#### Work to be completed
Scan the data below. Pull out each line where "množství" occurs.

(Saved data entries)
───

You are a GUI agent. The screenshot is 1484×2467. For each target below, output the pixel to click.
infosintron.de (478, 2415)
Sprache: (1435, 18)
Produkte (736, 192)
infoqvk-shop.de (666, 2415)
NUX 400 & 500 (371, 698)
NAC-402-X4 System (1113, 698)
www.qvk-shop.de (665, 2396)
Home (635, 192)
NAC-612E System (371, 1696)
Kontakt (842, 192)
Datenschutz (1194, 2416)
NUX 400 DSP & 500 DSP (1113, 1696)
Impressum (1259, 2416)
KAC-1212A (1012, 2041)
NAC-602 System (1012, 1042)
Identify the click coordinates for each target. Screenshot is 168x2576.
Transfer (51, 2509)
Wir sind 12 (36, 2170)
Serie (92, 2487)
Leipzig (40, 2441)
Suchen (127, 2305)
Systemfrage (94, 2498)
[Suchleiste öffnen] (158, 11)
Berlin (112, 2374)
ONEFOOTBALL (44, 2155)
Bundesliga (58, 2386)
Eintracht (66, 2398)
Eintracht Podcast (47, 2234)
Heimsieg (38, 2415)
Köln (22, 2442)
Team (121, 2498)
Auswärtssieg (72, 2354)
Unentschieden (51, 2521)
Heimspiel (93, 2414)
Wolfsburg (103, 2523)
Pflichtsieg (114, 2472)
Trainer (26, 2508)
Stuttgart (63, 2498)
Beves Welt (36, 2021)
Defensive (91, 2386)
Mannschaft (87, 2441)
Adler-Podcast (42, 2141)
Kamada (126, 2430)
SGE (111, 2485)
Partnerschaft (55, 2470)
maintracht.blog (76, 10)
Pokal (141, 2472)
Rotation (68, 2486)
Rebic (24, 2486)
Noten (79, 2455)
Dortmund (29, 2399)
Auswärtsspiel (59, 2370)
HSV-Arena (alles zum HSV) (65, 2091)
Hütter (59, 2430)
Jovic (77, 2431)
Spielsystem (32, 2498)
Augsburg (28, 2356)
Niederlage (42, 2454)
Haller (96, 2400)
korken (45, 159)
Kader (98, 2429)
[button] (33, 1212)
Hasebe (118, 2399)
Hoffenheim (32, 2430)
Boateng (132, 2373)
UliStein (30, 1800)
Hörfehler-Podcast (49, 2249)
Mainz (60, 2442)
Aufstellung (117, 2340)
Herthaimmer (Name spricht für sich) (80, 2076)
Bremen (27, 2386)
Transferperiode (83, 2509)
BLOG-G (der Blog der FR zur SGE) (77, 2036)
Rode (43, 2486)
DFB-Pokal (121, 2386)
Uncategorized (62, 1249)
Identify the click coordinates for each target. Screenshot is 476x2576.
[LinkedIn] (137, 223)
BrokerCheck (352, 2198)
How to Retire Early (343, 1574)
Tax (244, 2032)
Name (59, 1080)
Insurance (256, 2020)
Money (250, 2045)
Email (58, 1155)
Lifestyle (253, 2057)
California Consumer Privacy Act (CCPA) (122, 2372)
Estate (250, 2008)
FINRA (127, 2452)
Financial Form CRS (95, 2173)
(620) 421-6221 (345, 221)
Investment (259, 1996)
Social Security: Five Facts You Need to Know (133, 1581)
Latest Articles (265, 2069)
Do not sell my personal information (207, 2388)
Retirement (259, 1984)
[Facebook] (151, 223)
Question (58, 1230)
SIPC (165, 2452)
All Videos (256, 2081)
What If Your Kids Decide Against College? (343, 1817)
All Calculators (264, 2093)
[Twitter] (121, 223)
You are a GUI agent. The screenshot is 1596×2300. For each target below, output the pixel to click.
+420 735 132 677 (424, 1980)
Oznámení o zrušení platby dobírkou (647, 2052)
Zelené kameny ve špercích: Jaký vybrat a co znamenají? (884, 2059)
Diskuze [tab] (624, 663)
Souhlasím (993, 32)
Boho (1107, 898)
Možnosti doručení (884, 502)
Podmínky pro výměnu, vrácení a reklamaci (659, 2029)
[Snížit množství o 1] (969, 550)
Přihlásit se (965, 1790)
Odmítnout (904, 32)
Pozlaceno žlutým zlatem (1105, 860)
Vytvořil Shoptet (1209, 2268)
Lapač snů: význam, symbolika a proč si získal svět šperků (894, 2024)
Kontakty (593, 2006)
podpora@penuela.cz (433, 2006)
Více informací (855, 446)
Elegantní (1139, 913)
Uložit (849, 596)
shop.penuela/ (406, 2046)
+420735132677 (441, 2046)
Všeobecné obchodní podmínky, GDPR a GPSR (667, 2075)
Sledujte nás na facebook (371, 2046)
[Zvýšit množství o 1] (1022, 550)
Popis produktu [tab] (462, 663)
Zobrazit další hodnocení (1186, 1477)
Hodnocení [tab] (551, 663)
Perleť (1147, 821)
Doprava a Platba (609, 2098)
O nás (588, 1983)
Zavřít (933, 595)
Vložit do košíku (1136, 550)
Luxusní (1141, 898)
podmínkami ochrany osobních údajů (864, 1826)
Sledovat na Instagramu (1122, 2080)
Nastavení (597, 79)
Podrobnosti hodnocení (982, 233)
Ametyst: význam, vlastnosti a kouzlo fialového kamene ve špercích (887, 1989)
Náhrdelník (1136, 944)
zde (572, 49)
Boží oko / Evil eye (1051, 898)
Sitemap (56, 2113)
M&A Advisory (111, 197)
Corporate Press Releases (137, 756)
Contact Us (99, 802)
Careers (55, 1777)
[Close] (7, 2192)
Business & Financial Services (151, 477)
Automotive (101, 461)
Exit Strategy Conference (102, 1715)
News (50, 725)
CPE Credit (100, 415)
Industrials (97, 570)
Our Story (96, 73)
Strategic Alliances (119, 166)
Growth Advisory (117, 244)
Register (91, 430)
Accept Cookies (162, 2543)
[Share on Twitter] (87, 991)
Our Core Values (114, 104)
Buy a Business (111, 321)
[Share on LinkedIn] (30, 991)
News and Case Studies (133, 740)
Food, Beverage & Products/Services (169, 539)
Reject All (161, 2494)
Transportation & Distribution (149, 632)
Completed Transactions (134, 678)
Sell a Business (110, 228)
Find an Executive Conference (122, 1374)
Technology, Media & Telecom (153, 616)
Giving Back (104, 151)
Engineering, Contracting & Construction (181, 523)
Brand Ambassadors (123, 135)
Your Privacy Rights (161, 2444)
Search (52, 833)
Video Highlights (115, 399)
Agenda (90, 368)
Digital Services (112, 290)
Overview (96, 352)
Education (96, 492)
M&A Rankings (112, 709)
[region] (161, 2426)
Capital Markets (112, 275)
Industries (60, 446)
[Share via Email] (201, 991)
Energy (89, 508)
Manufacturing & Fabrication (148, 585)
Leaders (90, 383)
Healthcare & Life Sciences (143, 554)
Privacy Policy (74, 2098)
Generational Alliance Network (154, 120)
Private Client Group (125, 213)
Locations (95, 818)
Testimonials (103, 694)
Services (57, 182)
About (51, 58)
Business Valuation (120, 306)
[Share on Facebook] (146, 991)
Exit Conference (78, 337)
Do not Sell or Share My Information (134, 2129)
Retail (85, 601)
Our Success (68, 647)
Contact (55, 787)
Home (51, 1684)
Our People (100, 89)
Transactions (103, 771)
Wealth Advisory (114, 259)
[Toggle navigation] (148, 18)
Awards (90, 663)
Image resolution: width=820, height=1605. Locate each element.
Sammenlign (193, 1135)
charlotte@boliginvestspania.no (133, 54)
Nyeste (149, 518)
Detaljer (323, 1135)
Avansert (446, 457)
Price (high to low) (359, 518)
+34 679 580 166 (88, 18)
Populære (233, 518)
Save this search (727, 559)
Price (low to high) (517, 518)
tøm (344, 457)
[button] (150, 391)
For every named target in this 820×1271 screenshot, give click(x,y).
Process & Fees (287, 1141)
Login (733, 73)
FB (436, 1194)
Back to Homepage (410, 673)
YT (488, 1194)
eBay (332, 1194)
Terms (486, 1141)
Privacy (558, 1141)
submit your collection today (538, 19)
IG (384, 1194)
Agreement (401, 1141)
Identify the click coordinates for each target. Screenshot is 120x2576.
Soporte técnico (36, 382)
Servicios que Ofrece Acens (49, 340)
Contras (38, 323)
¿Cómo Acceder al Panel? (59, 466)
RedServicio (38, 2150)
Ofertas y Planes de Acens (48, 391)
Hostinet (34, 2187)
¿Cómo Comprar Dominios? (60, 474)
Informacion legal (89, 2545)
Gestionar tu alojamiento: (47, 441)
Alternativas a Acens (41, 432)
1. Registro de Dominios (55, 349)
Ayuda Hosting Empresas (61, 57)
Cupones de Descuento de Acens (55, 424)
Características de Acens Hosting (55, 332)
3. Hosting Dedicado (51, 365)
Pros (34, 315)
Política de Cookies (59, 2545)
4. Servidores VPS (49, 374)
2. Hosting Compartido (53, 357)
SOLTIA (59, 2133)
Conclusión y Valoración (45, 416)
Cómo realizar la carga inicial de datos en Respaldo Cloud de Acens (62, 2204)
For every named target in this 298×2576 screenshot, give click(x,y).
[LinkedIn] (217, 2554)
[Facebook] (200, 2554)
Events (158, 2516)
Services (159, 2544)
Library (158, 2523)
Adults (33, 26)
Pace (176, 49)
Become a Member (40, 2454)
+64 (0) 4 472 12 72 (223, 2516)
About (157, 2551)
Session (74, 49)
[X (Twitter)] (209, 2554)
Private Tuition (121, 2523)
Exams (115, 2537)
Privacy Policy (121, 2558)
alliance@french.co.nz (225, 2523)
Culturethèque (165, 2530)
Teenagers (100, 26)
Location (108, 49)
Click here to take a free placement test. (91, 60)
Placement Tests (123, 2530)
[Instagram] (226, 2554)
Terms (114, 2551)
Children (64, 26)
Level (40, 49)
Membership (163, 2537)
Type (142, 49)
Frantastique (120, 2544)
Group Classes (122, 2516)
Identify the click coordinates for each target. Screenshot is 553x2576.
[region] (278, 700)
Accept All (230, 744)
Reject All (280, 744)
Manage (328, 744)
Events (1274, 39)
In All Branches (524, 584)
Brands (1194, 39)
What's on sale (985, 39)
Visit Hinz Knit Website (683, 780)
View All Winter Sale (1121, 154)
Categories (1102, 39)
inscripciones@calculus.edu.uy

───

#### Exercise output
[Snížit množství o 1] (969, 550)
[Zvýšit množství o 1] (1022, 550)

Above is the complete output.